Nel periodo estivo gli agricoltori ad essere maggiormente colpiti sono quelli attivi nella coltivazione di meleti a causa della parziale riduzione della mobilità internazionale. In questo settore l’impiego dei braccianti proveniente dall'estero è infatti considerevole. Tempi duri anche per i possessori di vigneti, nonostante l’impiego di lavoratori stranieri sia decisamente meno forte rispetto ad altri settori. In questo caso le difficoltà derivano dal crollo della domanda a causa della riduzione delle attività di bar e ristoranti.

Le rimanenti produzioni agricole (che applicano principalmente personale locale) quali patate, frumento, silvicoltura e allevamenti non hanno invece riscontrato particolari problematiche. Lo stesso vale per le attività legate alla trasformazione del prodotto che a livello occupazionale non hanno risentito del lockdown e non dovrebbero avere difficoltà a reperire ulteriore personale grazie all'impiego pressoché totale di persone residenti in Alto Adige.

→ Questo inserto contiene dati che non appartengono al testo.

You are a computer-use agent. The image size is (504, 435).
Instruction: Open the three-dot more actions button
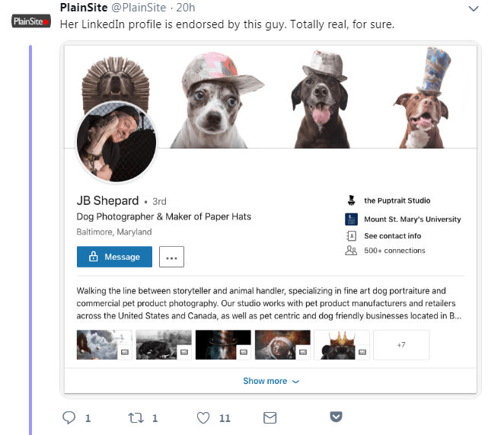pyautogui.click(x=171, y=257)
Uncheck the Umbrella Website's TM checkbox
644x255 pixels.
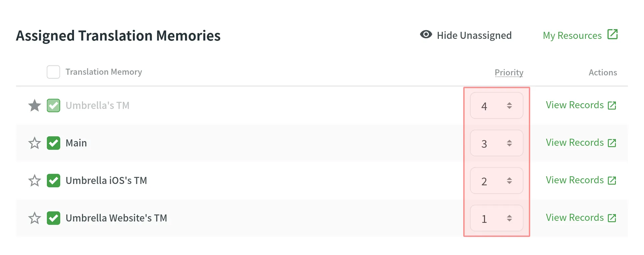pyautogui.click(x=54, y=218)
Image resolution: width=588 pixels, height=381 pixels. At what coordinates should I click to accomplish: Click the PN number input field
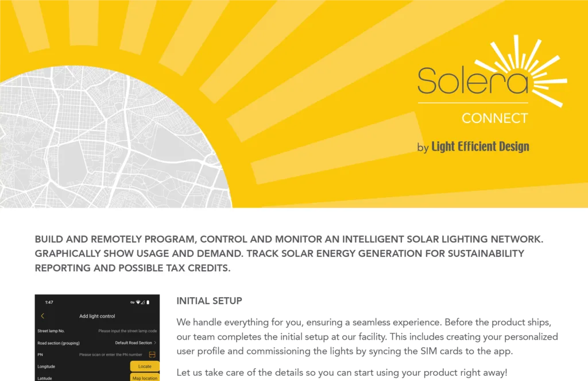click(x=110, y=355)
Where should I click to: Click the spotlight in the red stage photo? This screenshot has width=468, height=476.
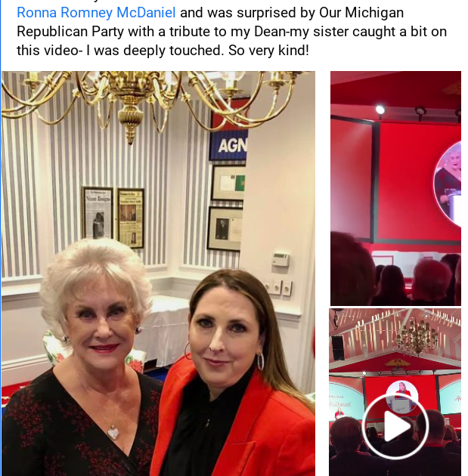click(x=380, y=110)
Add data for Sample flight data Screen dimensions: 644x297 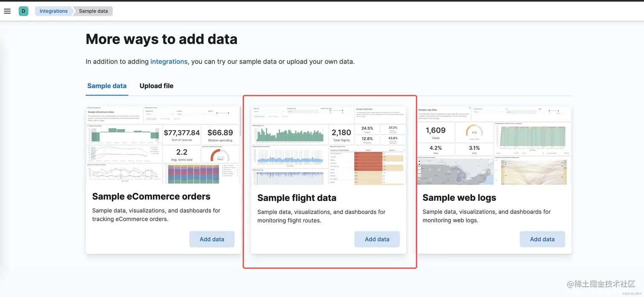coord(377,239)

Va sottolineato che le modalità di impiego di manodopera sul territorio risulta comunque diversificato. Per esempio le restrizioni inerenti alla mobilità dei cittadini rumeni hanno colpito soprattutto la Val Venosta, che nel 2019 vedeva impiegati oltre la metà dei lavoratori non residenti. A Merano e a Bressanone invece il rapporto lavoratori non residenti sul totale si attesta intorno al 25%. L’ammanco di lavoratori slovacchi invece ha colpito particolarmente le zone della media Val Venosta mentre quello relativo ai lavoratori polacchi avrà ripercussioni generalizzate su tutti i territori con un accento particolare sulle zone di Lana e Salorno. La carenza di braccianti provenienti dalla Bulgaria interesserà invece il settore della raccolta delle mele nel Brugraviato e nella Bassa Atesina.

 

Una nuova ondata di incertezza potrebbe derivare dal fatto che i produttori locali rischiano di trovarsi in concorrenza con le diverse regioni italiane ed europee che lamentano anch’esse un notevole ammanco di lavoratori stranieri provenienti dai medesimi paesi d’origine.

L’elevata dipendenza dalla manodopera straniera in Alto Adige è evidente, tanto che nei periodi di punta della stagione del raccolto si registra che la percentuale della forza lavoro, soggetta all’obbligo di comunicazione, proveniente da paesi esteri arrivi a picchi del 60%.

Secondo il direttore della Ripartizione lavoro Stefan Luther diventa pertanto opportuno, se non necessario, definire delle misure finalizzate a rendere più consistente la presenza di forza lavoro residente in Alto Adige all’interno delle attività agricole stagionali.